When I was an undergraduate at San Francisco State and Berkeley in the late sixties, there was an assumption on both campuses that the revolution, in literature at least, had been successful.  It was commonplace by then for instructors to send students to certain works of Williams (and it was not mentioned that such pieces represented only a fraction of his total output or concerns) as exemplars of clarity in verse-statement and of the strict subordination of form to function:

As the cat

climbed over

the top of

 

the jamcloet

first the right

forefoot

 

carefully

then the hind

stepped down

 

into the pit of

the empty

flowerpot

This poem, older than its readers, was to be the gesture of the utterly contemporary! With its jamcloset designating an object few, if any, of us had ever seen. With its false parallel between right and hind.  With its two run-on words, a stylistic flourish that places its author squarely in the generation of Faulkner and Joyce.  With its equation of line length to the physical movement of the cat, a devise so deliberately cute as to be cloying.

            Often poems such as this were accompanied with some background information suggesting that prior to 1950 Williams had been considered marginal and obscure. Yet, as Paul Mariani's biography demonstrates, this was not the case[….] What once had been opaque was now the essence of lucidity.  Looking backward with an educated and biased eye, it was impossible to do more than wonder at the nature of the cataclysm. That conservative poetry which, we were told, had once cast Williams in the shadows now seemed linguistically dead and spiritually pointless. [….]

            There is of course a critical element of oppositionality in the work of William Carlos Williams, as indeed there is in Stein, Zukofsky, Olson, or Creeley.  In each instance it lies in the identification of method with content. Opposition to the horrors of daily life in the twentieth century, whether or not these are equated with any given social or economic system, is expressed through opposition to the normative or inherited practices of that literature which embodies the status quo. One need only read Spring & All, The Mayan Letters, or Proprioception to see that this writing presumes that perception itself is not possible within the confines of cultural norms.  Poetry, according to Williams, is defined as "new form dealt with as a reality in itself," or, again, "the perfection of new forms as additions to nature." Even in the distorted version offered by Pound, it is evident that this "poetics of the new" represents a fundamentally utopian project. [. . . .]

            Thus, even if the poetic revolution was a momentary success, its fruits were remarkably problematic. [. . . .Discussion of the institutionalization of poetry, MFA programs, etc.] In many instances, these younger writer/teachers have further contributed to the decentralization of poetry by creating out of their patchwork influences a new poetics of the "middle ground," a neo-academic verse in which the most profound literary influence is none other than William Carlos Williams.  What remains are the surface features of Williams' poetry.
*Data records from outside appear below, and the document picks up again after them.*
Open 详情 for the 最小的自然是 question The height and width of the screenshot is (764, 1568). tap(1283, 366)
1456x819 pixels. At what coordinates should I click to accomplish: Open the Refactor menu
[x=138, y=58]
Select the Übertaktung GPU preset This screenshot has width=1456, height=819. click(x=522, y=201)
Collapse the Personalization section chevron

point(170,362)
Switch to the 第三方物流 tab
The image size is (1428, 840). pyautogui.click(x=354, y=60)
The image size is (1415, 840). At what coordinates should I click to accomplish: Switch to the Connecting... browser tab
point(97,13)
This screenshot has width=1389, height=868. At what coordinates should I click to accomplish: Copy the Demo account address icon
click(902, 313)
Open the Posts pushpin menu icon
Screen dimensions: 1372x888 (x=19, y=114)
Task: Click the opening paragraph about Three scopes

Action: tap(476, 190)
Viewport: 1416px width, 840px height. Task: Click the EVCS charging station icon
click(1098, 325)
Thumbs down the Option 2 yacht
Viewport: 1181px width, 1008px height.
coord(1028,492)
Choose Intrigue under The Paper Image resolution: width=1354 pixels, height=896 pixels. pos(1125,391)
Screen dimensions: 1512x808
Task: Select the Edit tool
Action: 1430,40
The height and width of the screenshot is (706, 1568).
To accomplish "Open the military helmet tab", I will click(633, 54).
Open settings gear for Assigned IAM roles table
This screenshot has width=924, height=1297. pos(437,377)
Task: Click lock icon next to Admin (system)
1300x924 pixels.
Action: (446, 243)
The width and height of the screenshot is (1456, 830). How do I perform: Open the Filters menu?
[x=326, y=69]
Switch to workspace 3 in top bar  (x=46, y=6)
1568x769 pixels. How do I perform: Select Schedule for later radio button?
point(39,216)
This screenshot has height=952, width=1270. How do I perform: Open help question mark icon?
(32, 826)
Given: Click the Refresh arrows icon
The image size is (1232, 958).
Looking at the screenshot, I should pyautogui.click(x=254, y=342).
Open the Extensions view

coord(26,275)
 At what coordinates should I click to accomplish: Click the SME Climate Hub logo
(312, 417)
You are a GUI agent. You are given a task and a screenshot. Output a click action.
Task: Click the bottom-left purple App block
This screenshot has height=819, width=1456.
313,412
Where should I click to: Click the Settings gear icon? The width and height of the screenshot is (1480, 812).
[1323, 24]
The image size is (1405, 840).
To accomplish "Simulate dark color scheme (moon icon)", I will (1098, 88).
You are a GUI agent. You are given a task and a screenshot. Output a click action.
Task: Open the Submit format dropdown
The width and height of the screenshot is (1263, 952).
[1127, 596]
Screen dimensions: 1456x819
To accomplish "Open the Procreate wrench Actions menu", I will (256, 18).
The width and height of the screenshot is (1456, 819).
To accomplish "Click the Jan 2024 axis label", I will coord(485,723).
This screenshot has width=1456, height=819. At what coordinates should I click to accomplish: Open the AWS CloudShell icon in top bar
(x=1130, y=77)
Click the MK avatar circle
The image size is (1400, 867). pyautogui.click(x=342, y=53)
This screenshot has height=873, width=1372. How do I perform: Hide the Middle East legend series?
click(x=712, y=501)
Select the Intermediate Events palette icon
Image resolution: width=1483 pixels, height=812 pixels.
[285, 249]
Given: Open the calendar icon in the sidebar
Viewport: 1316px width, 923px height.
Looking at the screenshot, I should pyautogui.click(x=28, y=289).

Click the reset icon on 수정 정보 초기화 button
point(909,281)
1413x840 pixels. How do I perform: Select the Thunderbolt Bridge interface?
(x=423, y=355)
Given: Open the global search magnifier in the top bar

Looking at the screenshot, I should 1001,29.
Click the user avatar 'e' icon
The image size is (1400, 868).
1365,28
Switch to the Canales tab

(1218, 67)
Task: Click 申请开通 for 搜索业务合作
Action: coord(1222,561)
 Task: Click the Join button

What is profoundly absent is the identification of method with content, and any recognition of a linkage between this and a broader social vision.  In dramatically extending the message of Williams over a period of three decades, what has been lost is the essential oppositionality of his work.  What is missing is precisely its challenge to the perceptual limits of the reader.  In an nation in which any literate individual can, unproblematically, read much of William Carlos Williams, that which has become truly opaque, even invisible, is the work of William Carlos Williams.